[Pixel coordinate grounding data]
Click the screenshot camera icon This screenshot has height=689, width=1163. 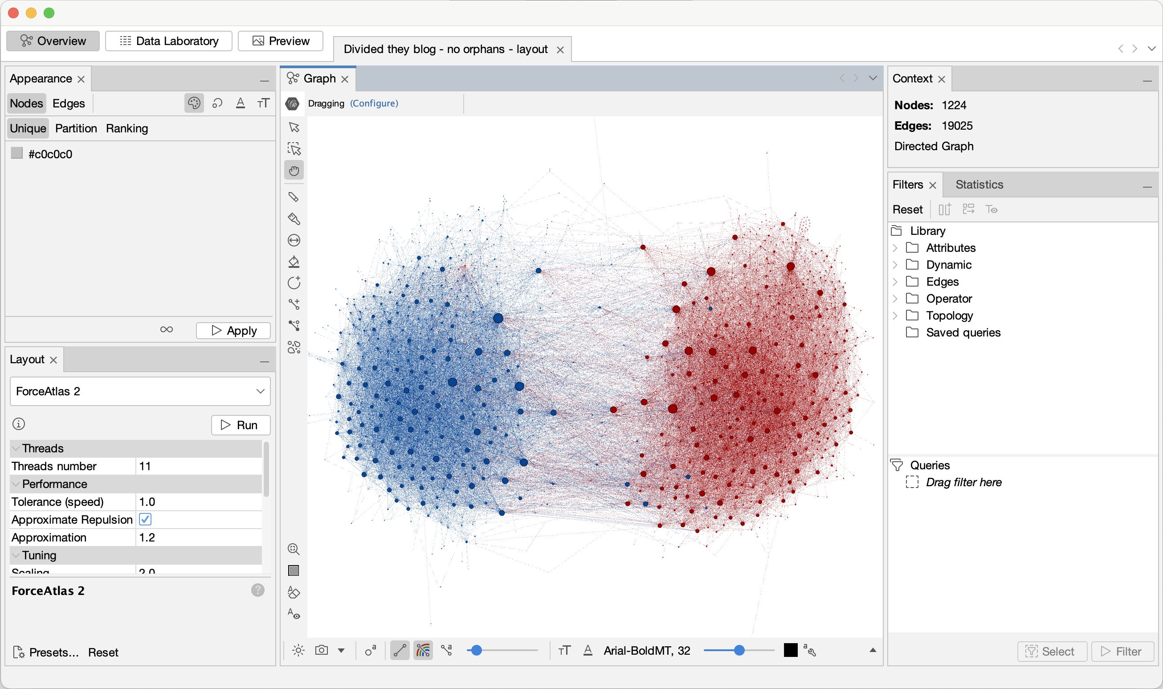(x=321, y=650)
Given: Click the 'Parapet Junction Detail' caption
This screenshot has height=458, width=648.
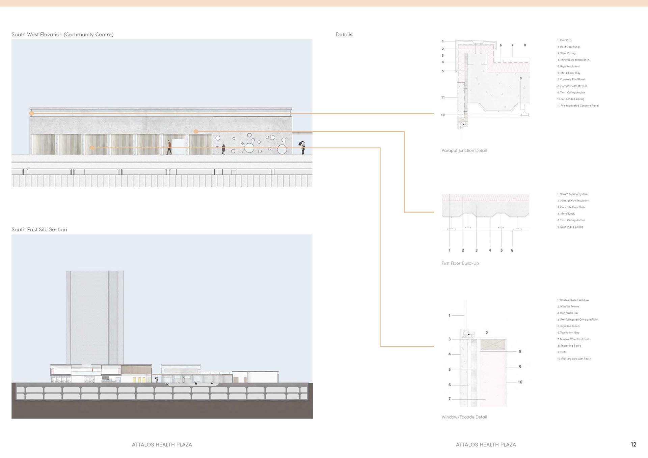Looking at the screenshot, I should click(464, 151).
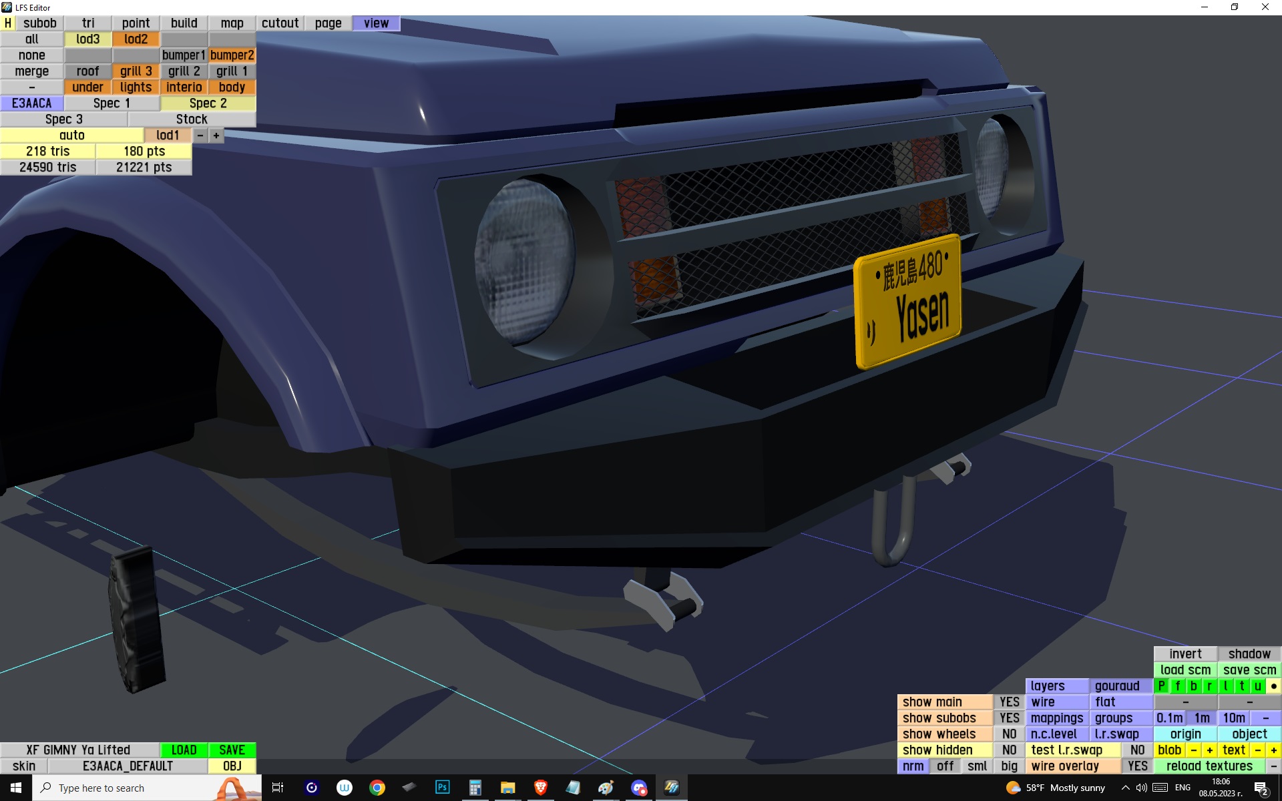The image size is (1282, 801).
Task: Increase text size with plus
Action: point(1273,750)
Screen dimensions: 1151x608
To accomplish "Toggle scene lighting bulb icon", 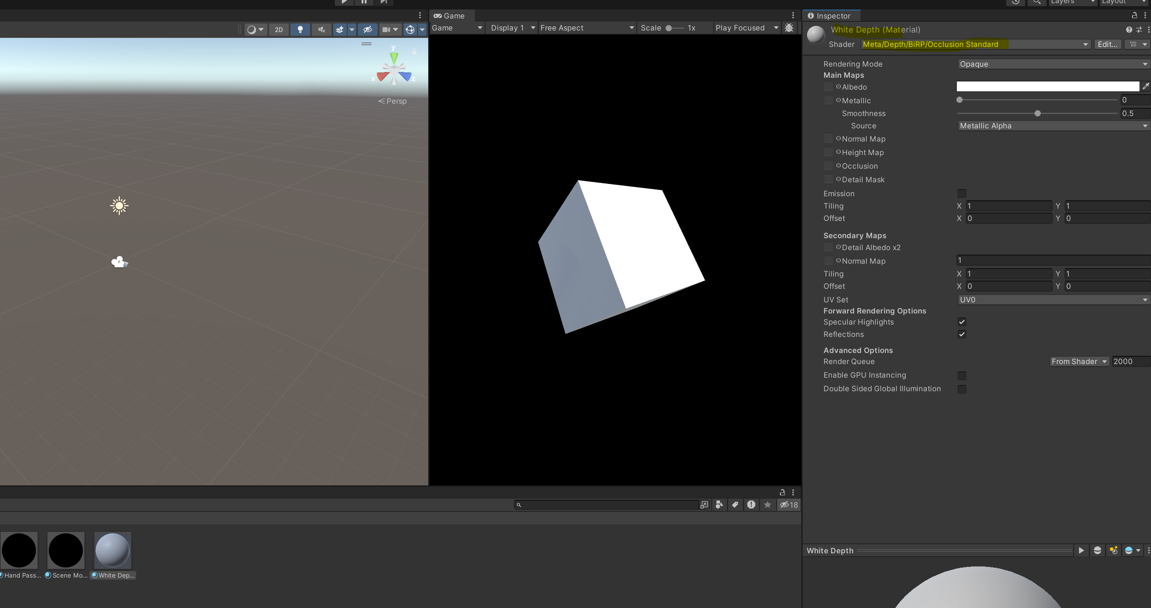I will [300, 29].
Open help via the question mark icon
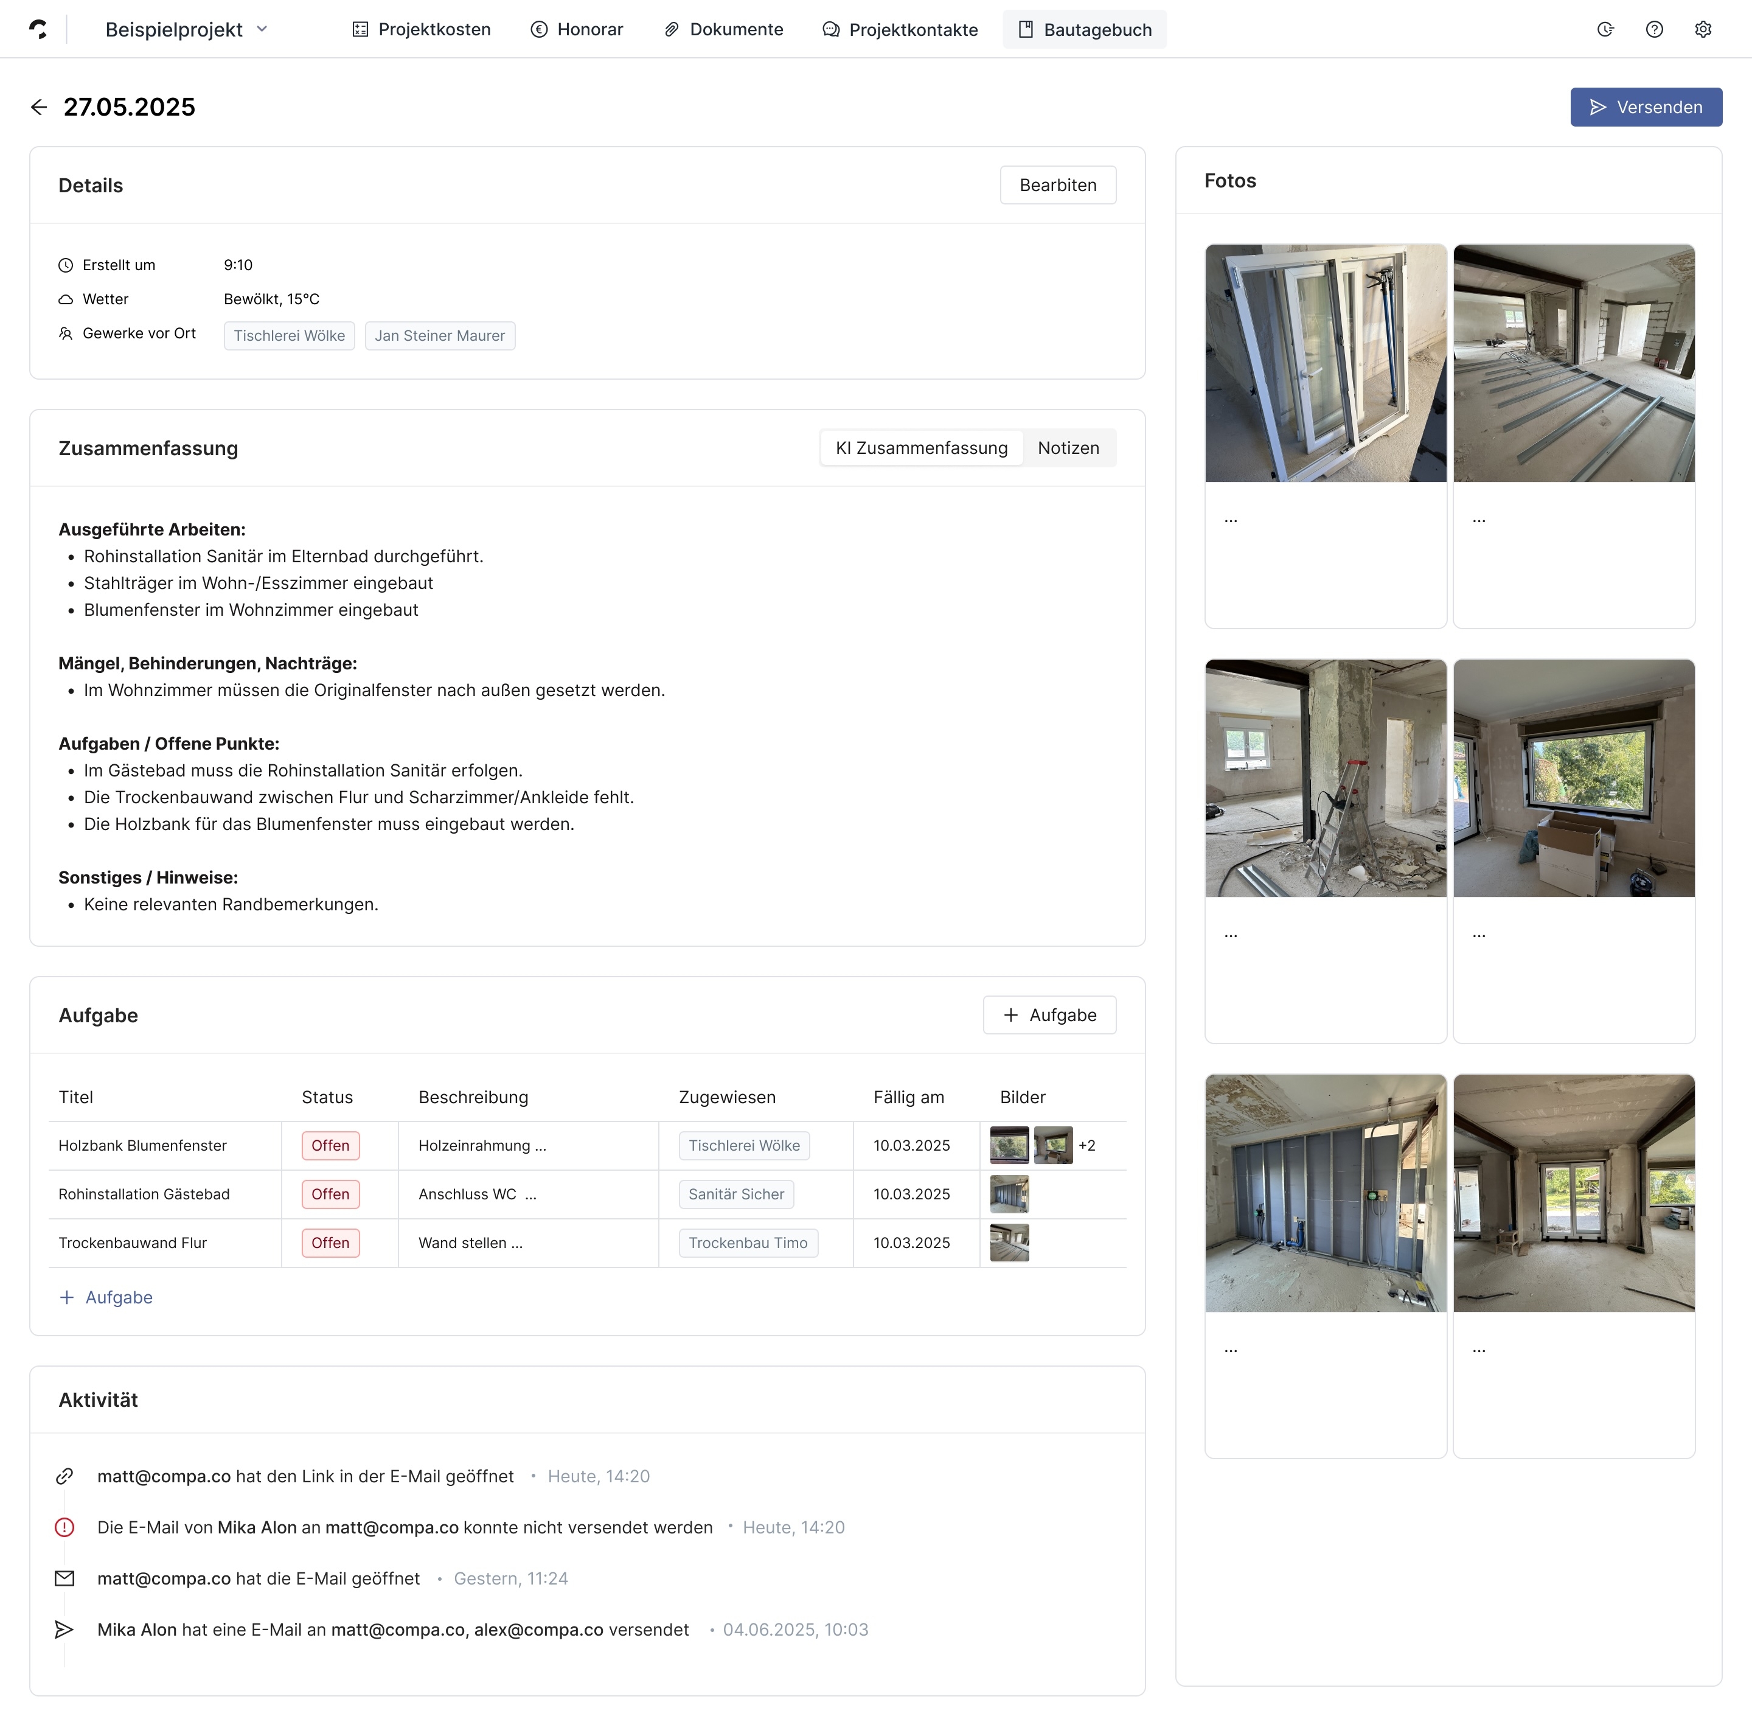 [1654, 29]
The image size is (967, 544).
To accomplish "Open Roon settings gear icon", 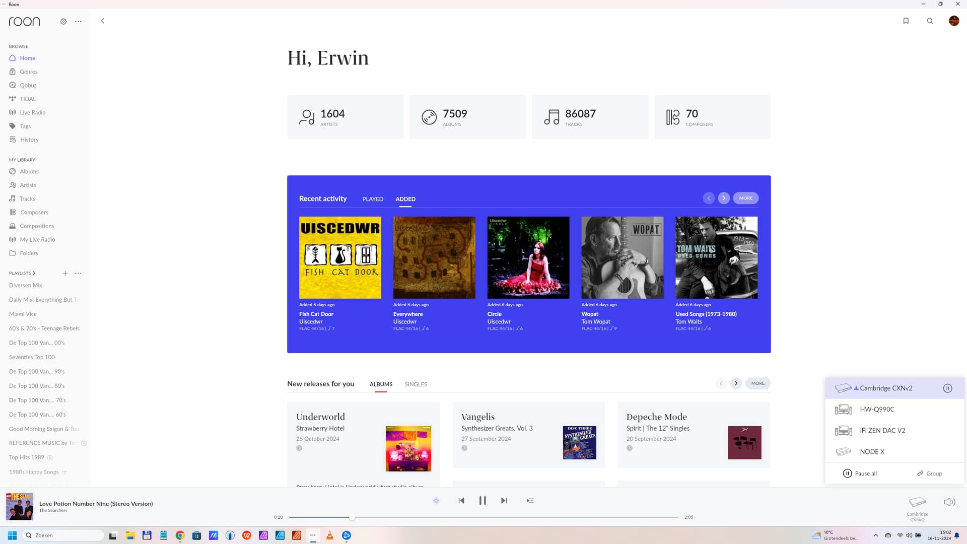I will point(63,22).
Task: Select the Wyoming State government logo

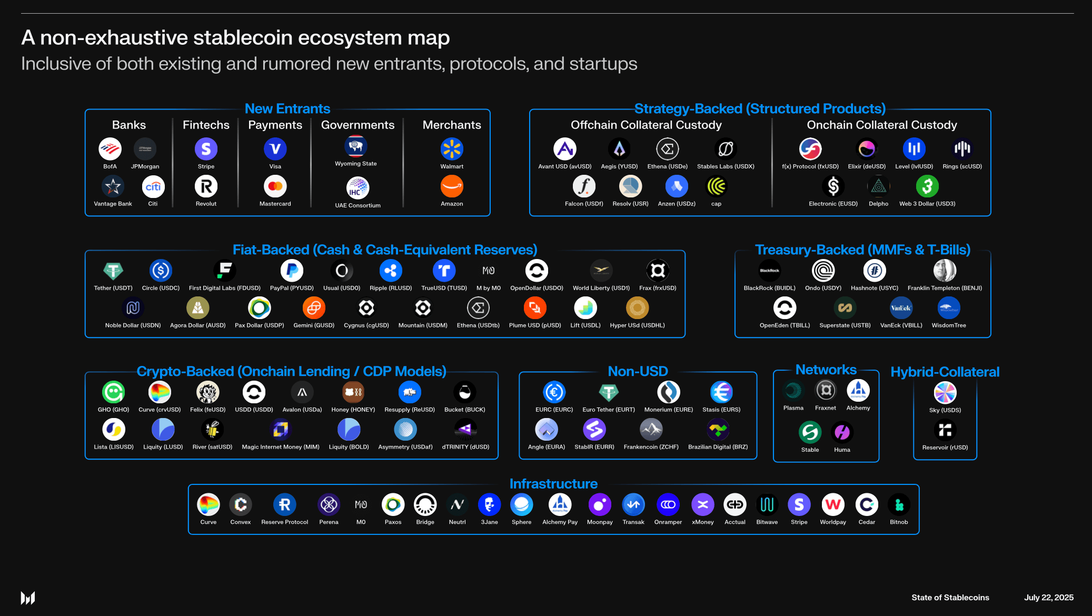Action: coord(356,146)

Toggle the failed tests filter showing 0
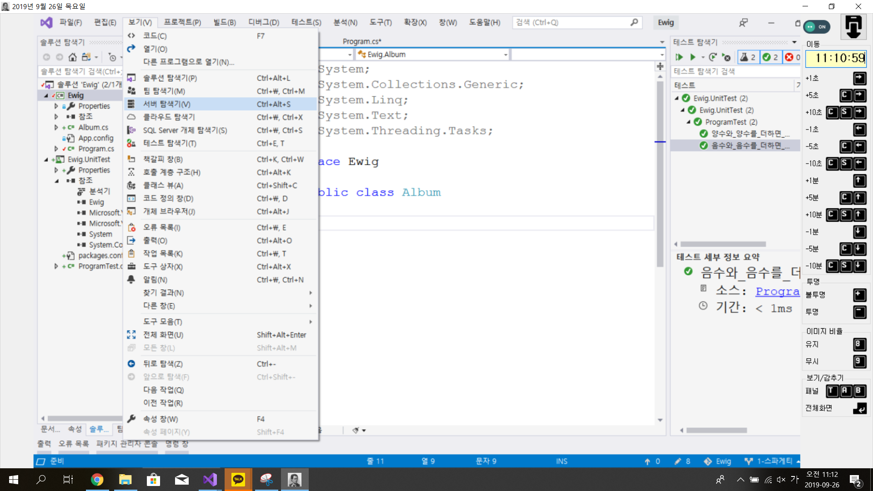pyautogui.click(x=792, y=57)
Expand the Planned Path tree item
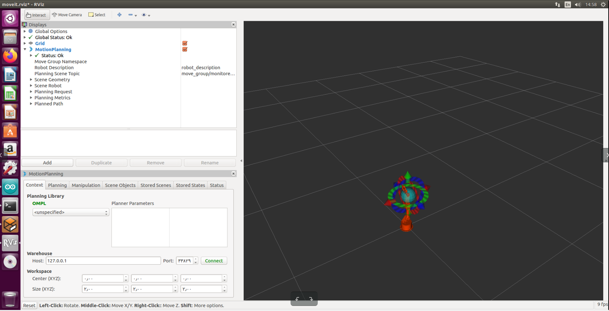The width and height of the screenshot is (609, 311). [x=31, y=104]
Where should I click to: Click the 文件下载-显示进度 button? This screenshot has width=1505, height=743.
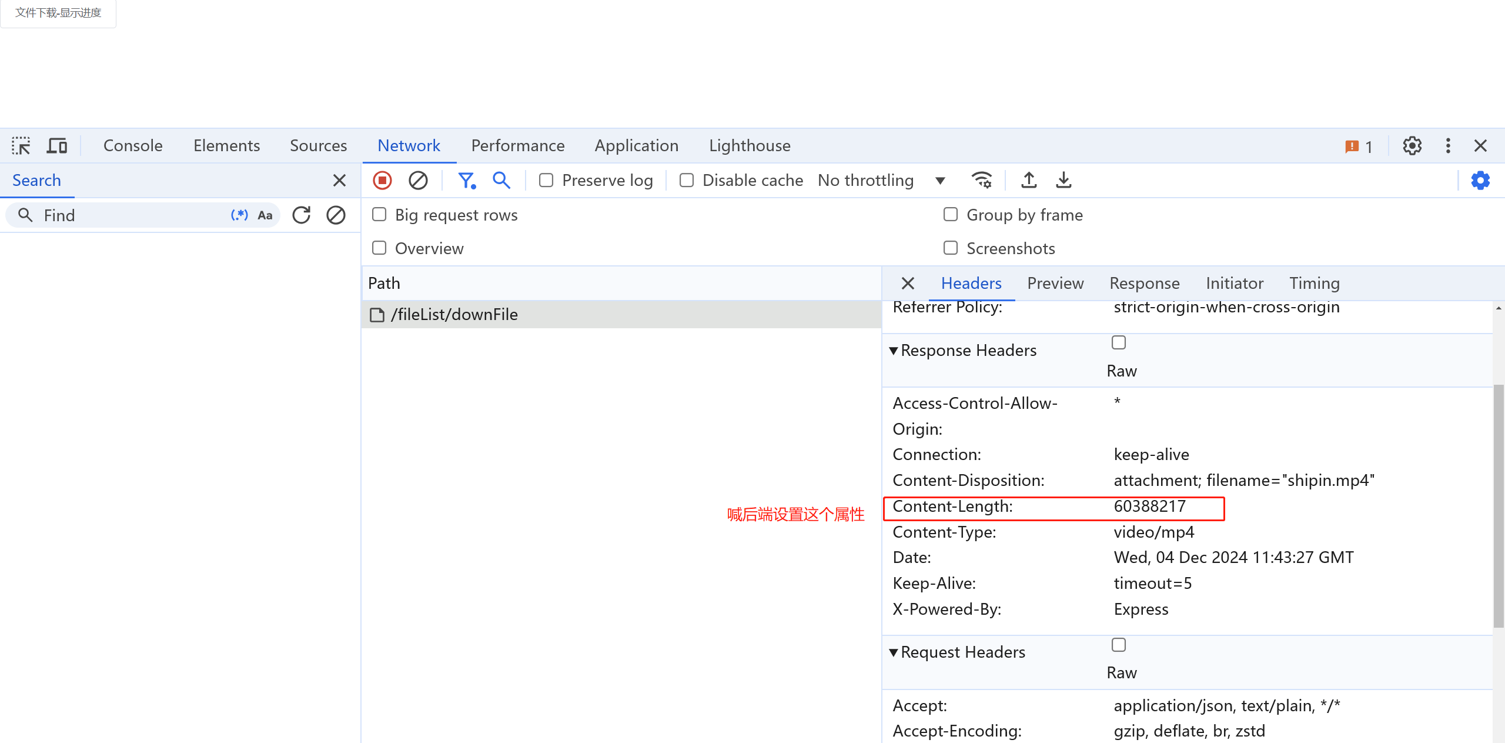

### WHAT YOU ARE ASKED TO DO
From the line containing "Task: Select the" through the end of the entries, quote each line exactly and nothing else, excluding all pictures.

### RESULT OF THE TASK
Task: Select the Wyoming State government logo

Action: coord(356,146)

Toggle the failed tests filter showing 0
pyautogui.click(x=792, y=57)
Expand the Planned Path tree item
The width and height of the screenshot is (609, 311). [x=31, y=104]
Where should I click to: Click the 文件下载-显示进度 button? This screenshot has width=1505, height=743.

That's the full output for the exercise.